Back to Journals » Substance Abuse and Rehabilitation » Volume 7

Primary care for opioid use disorder

Authors Mannelli P, Wu L

Received 9 June 2016

Accepted for publication 10 June 2016

Published 16 August 2016 Volume 2016:7 Pages 107—109

DOI https://doi.org/10.2147/SAR.S69715

Checked for plagiarism Yes


Paolo Mannelli,1 Li-Tzy Wu1–4

1Department of Psychiatry and Behavioral Sciences, 2Department of Medicine, 3Duke Clinical Research Institute, Duke University Medical Center, 4Center for Child and Family Policy, Sanford School of Public Policy, Duke University, Durham, NC, USA

Recent reports on prescription opioid misuse and abuse have described unprecedented peaks of a national crisis and the only answer is to expand prevention and treatment, including different levels of care.1 Nonetheless, concerns remain about the ability of busy primary care settings to manage problem opioid users along with other patients.

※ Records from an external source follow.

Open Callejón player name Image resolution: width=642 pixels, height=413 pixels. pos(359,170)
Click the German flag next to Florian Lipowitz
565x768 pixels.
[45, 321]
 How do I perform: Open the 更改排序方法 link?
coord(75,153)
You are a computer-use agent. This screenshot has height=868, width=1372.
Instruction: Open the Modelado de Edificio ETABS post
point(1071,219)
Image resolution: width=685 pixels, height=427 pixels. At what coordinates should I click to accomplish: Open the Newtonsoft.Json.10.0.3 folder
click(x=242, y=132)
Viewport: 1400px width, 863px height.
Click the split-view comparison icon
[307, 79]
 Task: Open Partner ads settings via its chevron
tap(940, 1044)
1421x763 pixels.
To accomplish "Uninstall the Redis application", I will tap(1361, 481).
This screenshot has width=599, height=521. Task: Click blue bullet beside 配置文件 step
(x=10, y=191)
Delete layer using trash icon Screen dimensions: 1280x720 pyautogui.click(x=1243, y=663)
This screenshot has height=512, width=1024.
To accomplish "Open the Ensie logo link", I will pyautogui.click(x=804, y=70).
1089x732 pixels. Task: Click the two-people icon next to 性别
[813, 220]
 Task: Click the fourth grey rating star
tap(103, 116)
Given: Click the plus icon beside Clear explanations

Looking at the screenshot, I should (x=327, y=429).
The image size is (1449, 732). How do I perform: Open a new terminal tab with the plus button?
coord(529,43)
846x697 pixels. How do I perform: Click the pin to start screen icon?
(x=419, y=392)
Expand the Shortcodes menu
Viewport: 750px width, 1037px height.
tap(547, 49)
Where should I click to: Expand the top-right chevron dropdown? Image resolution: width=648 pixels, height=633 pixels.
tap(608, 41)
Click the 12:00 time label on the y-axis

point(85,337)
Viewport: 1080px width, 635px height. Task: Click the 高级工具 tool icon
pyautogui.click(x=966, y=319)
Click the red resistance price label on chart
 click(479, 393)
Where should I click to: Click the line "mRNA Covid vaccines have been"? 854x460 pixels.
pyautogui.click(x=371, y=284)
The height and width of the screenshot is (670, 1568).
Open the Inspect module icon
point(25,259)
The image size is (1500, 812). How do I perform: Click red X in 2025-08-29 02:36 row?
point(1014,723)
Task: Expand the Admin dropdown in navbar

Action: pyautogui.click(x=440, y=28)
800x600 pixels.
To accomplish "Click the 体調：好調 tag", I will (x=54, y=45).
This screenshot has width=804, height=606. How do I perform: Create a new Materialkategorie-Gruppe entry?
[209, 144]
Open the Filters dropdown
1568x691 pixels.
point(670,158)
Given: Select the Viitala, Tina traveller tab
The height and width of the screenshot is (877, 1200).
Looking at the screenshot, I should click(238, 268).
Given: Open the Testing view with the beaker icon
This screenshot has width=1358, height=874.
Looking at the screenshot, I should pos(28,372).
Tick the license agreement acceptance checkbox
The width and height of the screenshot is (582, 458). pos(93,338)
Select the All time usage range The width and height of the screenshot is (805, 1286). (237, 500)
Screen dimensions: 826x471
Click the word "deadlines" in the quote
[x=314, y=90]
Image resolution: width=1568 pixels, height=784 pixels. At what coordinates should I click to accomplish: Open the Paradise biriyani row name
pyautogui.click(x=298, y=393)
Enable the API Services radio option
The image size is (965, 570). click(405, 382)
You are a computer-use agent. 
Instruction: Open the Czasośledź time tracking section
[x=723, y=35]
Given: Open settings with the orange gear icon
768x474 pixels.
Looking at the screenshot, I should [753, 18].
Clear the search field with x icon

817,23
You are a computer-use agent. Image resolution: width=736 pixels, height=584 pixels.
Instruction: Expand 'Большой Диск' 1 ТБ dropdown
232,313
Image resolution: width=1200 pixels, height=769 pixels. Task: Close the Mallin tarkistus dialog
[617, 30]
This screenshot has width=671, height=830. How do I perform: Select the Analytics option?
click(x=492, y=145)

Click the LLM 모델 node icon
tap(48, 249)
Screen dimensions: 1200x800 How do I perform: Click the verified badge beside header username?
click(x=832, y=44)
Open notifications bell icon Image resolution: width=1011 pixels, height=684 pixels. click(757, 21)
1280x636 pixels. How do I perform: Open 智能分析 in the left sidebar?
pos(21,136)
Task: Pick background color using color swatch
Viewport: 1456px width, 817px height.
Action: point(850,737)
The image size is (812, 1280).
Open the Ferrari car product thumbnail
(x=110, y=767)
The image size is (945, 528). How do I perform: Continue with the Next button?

In particular, proposed extensions of buprenorphine treatment, a critically effective intervention for opioid use disorder (OUD), are cautiously considered due to the potential risk of misuse or abuse.2 General practitioners are already facing this burden daily in the treatment of chronic pain, and expert supervision and treatment model adjustment are needed to help improve outcomes. Approximately 20% of patients in primary care have noncancer pain symptoms, with most of them receiving opioid prescriptions by their physicians, and their number is increasing.3 Pain diagnoses are comparable in severity to those of tertiary centers and are complicated by significant psychiatric comorbidity, with a measurable lifetime risk of developing OUD.4,5 Some primary care physicians report frustration about opioid abuse and diversion by their patients; support from pain specialists would improve their competence, the quality f their performance, and the ability to identify patients at risk of opioid misuse.6 Thus, buprenorphine treatment should not be adding to a complex clinical scenario. To this end, the promising models of care emphasize the integration of medical with psychological and pharmacological expertise for the management of OUD.

 

Acknowledgments

Paolo Mannelli and Li-Tzy Wu have received research support from the US National Institutes of Health (UG1DA040317, R01MD007658, and R01DA019623). The sponsoring agency had no further role in the writing of the report or the decision to submit the paper for publication. The opinions expressed in this paper are solely those of the authors.

Disclosure

Paolo Mannelli has received research funding from Orexo and Alkermes Inc and has served on a Scientific Advisory Board for Alkermes Inc. The authors have no other conflicts of interest to disclose.